Thursday, 5 April 2007

Is this the price?

As the "frightened fifteen" were whisked away in military helicopters from Heathrow, after their arrival from Tehran this morning, we heard news that the "Arab street" is rejoicing in Basra after a roadside bomb killed four British service personnel and their interpreter, and seriously injured another soldier.

Two of the dead were women, from the Intelligence Corps and the Royal Army Medical Corps. The two male soldiers were from the Royal Army Medical Corps and 2nd Battalion The Duke of Lancaster's Regiment.

Pictures of the scene (above) show locals cheering and rejoicing, parading with a soldier's helmet and fragments of the Warrior, in Hayaniya, a slum area on the northwestern outskirts of Basra - known as a stronghold of local (Iranian-backed) Shia militias.

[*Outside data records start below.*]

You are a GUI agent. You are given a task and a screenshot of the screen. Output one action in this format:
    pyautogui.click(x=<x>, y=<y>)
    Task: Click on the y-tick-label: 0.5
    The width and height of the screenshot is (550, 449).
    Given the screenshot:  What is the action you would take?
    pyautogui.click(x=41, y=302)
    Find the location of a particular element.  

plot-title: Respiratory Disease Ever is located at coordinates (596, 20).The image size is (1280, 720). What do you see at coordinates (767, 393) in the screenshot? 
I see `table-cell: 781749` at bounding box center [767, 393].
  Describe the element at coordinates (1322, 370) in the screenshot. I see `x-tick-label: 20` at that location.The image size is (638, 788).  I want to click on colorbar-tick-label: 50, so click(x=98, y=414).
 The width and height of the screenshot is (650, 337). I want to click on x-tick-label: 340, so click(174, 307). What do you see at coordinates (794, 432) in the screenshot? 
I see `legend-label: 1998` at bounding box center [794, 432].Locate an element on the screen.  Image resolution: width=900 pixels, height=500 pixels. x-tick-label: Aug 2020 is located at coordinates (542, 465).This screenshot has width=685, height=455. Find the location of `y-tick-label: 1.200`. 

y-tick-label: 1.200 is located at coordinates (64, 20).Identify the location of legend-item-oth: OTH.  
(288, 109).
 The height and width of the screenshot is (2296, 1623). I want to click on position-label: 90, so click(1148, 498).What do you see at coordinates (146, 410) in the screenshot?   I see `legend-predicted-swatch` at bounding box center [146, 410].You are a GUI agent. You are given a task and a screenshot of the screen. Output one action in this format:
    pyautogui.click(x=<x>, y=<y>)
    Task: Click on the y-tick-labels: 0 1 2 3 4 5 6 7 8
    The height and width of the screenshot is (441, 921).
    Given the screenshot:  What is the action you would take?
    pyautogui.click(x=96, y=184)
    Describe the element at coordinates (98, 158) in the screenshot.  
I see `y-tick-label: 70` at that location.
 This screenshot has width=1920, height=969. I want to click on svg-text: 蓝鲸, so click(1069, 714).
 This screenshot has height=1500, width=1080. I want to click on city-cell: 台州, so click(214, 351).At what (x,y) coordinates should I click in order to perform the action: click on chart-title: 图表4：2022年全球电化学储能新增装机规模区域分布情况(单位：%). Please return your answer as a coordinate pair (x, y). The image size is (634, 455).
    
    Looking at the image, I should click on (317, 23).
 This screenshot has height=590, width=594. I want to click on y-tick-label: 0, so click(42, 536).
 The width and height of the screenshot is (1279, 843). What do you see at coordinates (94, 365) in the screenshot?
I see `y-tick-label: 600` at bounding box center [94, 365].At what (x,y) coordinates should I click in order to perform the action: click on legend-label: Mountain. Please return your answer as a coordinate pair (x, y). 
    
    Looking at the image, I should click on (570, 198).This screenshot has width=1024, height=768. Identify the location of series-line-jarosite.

According to a more detailed report in The Times the personnel died when a convoy of armoured vehicles was attacked by two devices last night. The patrol then came under attack from small-arms fire and rocket-propelled grenades.

Witnesses tell of the British patrol having repulsed an earlier ambush by five insurgents in a different district of the city, wounding one of the attackers. During the second ambush, British forces returned fire while trying to evacuate the wounded.

Photographs of the scene showed a large crater in the road that was at least a three feet deep and several yards wide. Iraqi children (and adults) were taking away pieces of burned wreckage.

The Times (and others) also report than, after the attack, a British patrol was seen storming an Iraqi checkpoint close to the scene of and disarming the police there.

This now brings to six the number of British soldiers killed in Basra since Sunday, making it, as the paper observes, one of the deadliest weeks of the Iraq war for UK forces.

No commentators are making any link between the bomb incident and the Royal Navy hostages, but the loss of face embodied in the humiliating capture of the British personnel and their subsequent behaviour can only have emboldened attackers, who could see for themselves the weakness of British forces.

Appeasement brings its own penalties and, in the greater scheme of things, no one can argue that the events of the last 14 days have in any way improved the prestige of British forces, where winning the respect of the local populace is a vital precursor to dealing successfully with an insurgency.